** start of EXTRACTED DATA **

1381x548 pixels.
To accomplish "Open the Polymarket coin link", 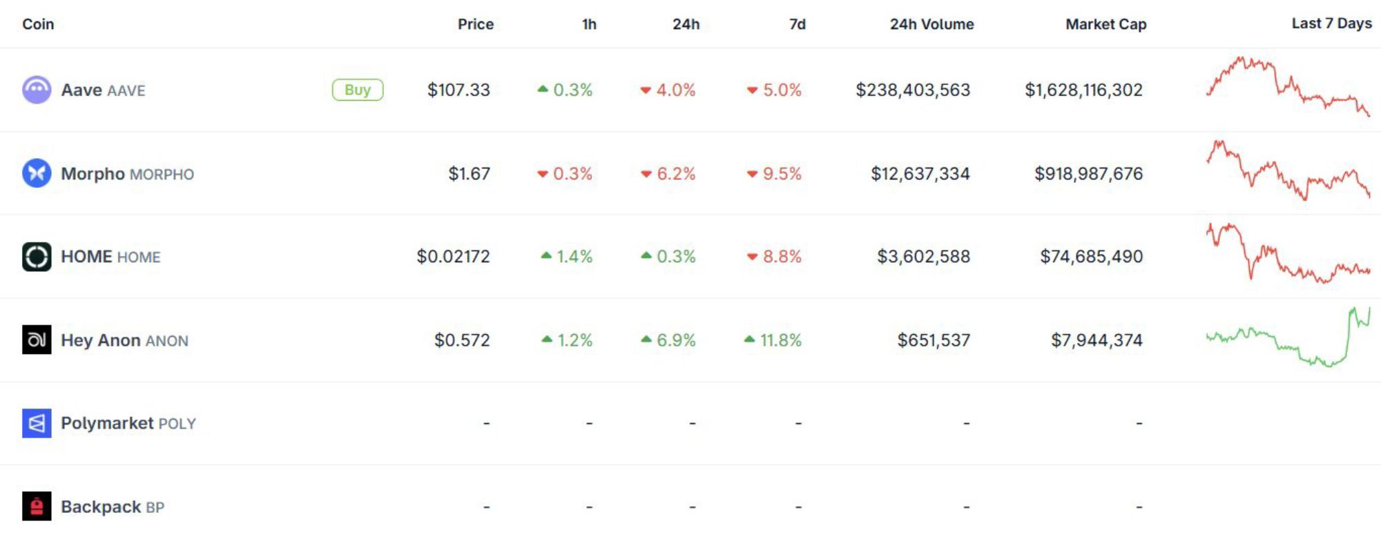I will point(128,423).
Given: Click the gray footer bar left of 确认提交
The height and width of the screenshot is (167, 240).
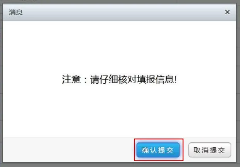Looking at the screenshot, I should click(x=68, y=150).
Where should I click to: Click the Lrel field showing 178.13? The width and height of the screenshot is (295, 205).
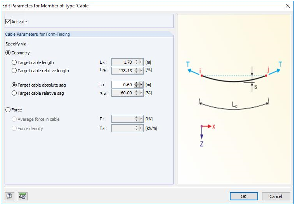point(122,71)
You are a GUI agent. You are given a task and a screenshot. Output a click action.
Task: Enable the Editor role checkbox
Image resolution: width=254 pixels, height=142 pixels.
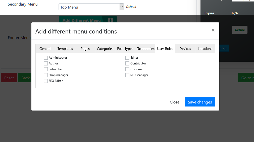(127, 58)
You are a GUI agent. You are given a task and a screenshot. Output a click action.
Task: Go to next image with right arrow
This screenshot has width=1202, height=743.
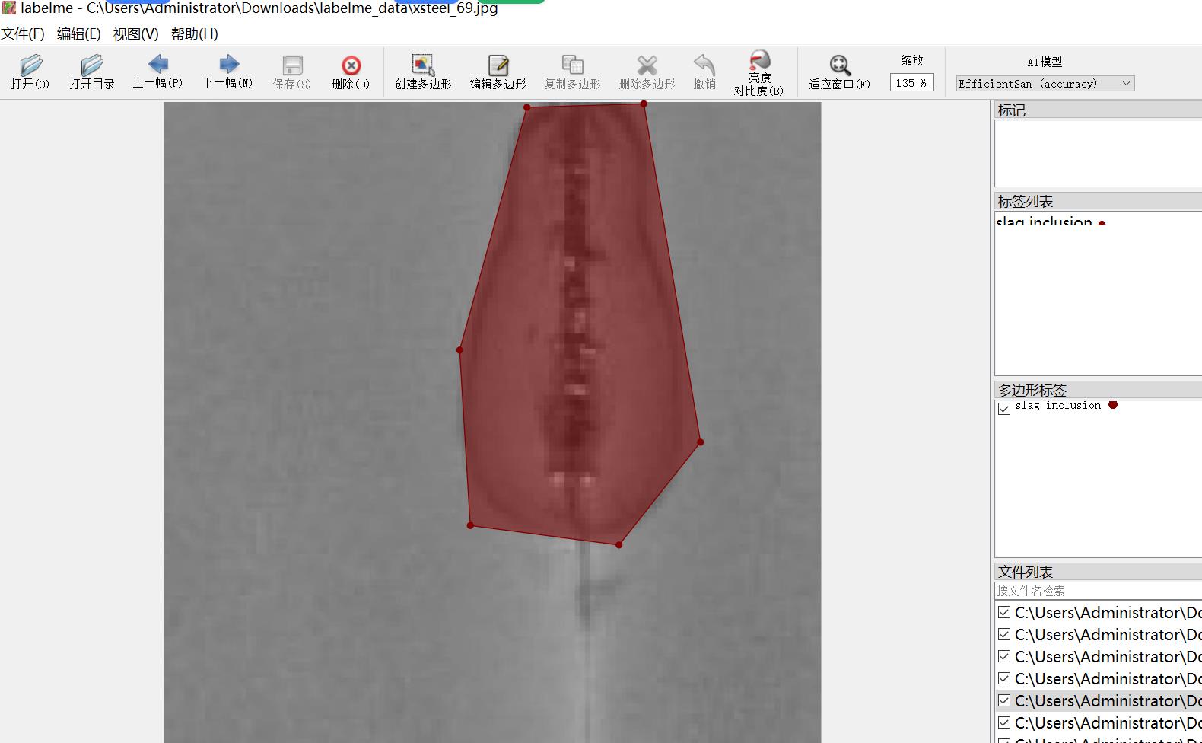click(228, 65)
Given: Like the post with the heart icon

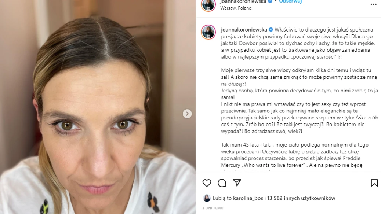Looking at the screenshot, I should [207, 183].
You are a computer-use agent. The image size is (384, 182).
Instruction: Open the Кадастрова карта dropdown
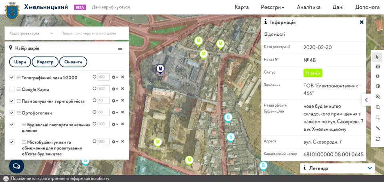pos(31,33)
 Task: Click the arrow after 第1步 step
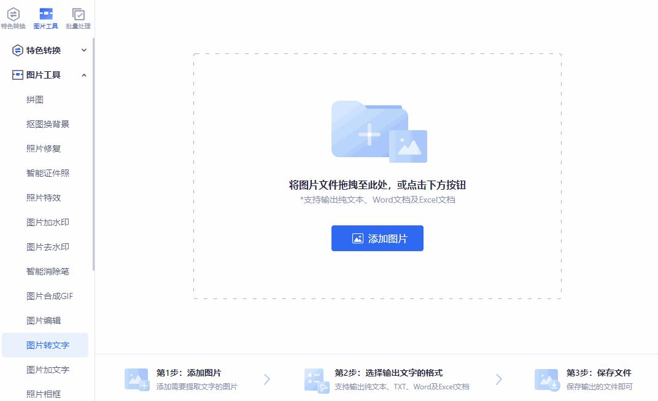266,380
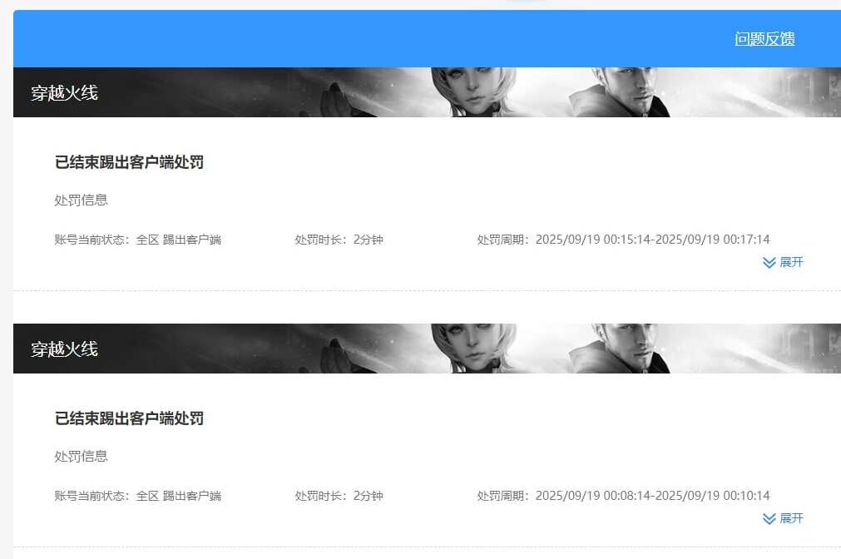Viewport: 841px width, 559px height.
Task: Click the first 已结束踢出客户端处罚 heading
Action: 129,162
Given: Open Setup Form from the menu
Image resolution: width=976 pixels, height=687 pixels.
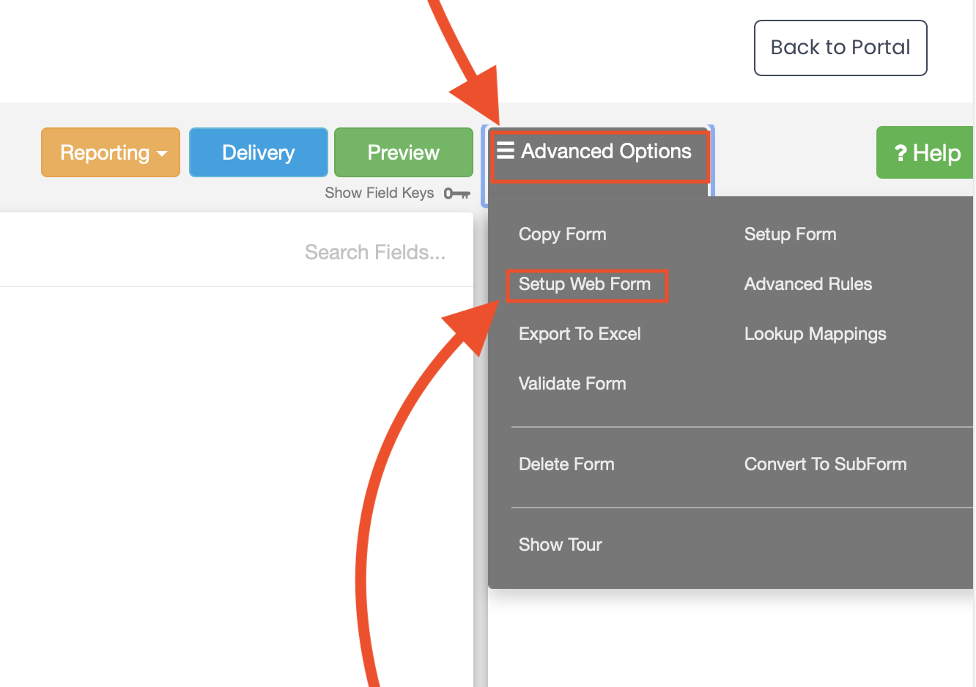Looking at the screenshot, I should coord(789,234).
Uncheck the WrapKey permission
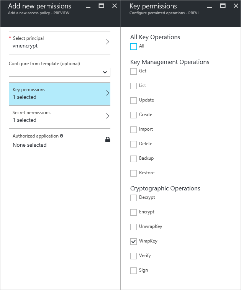 (x=133, y=241)
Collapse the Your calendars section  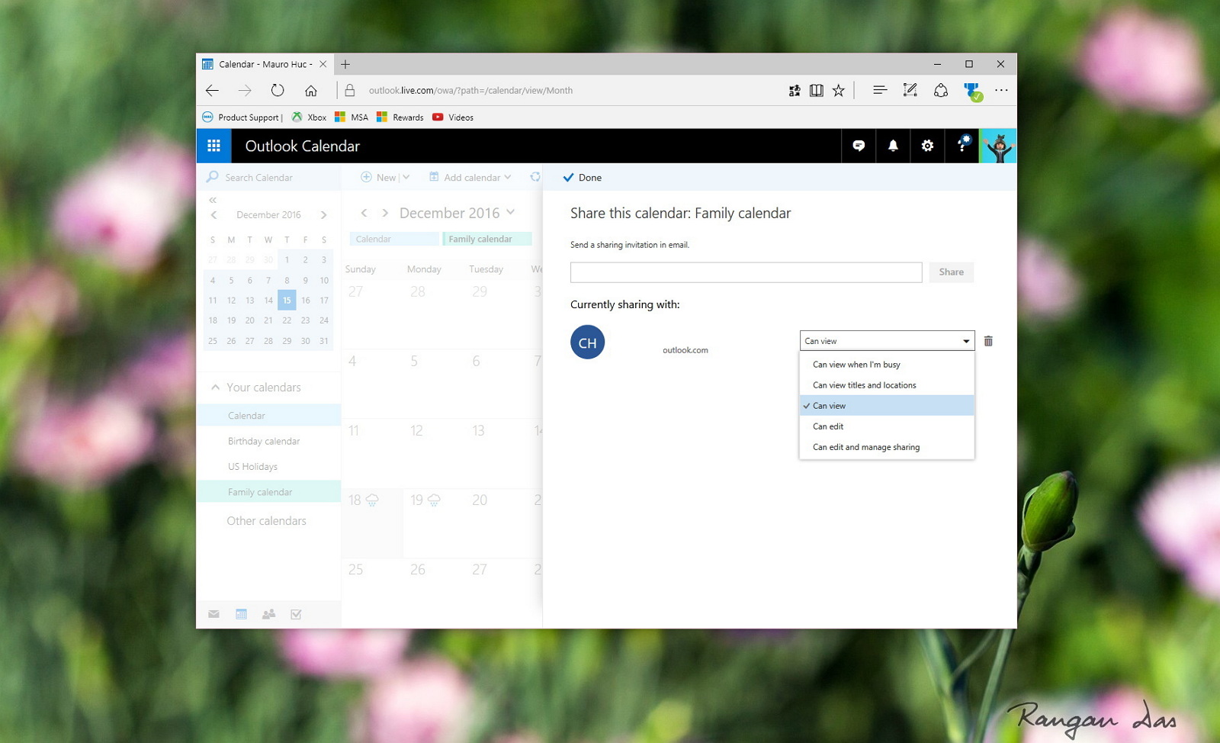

** end of EXTRACTED DATA **

WORK INSTRUCTIONS: Duplicate the lines between the one containing "You are a computer-use" and the one containing "Action: 129,162", inclusive. Leave the pictures out of your answer.

CORRECT RESPONSE:
You are a computer-use agent. The image size is (384, 182).
Instruction: Open the Кадастрова карта dropdown
pos(31,33)
 Task: Click the arrow after 第1步 step
266,380
Viewport: 841px width, 559px height.
Task: Click the first 已结束踢出客户端处罚 heading
Action: 129,162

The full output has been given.